EXCERPTED PASSAGE ::
-- BEGIN --
Dreams is a must-read for casual Fleetwood Mac fans and die-hard devotees alike. In this unique collection of mini-biographies, observations and essays, Mark Blake explores all eras of the Fleetwood Mac story to explore what it is that has made them one of the most successful bands in history.
Blake draws on his own exclusive interviews with Mick Fleetwood, Stevie Nicks, Lindsey Buckingham and the late Peter Green and Christine McVie, and addresses the complex human drama at the heart of the Fleetwood Mac story, including the complicated relationships between the band's main members, but he also dives deep into the towering discography that the band have built over the past half-century.
-- END --
TASKS TO COMPLETE ::
1. According to the book description, what kinds of writing make up the collection?
2. Extract from the book description the passage running from "Blake draws on" up to and including "the past half-century.".
Nothing in the listing is needed here.

MATERIAL ::
-- BEGIN --
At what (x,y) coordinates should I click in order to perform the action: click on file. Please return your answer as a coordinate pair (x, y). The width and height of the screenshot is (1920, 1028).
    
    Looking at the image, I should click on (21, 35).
-- END --
WRITTEN RESPONSES ::
1. Mini-biographies, observations and essays.

2.
Blake draws on his own exclusive interviews with Mick Fleetwood, Stevie Nicks, Lindsey Buckingham and the late Peter Green and Christine McVie, and addresses the complex human drama at the heart of the Fleetwood Mac story, including the complicated relationships between the band's main members, but he also dives deep into the towering discography that the band have built over the past half-century.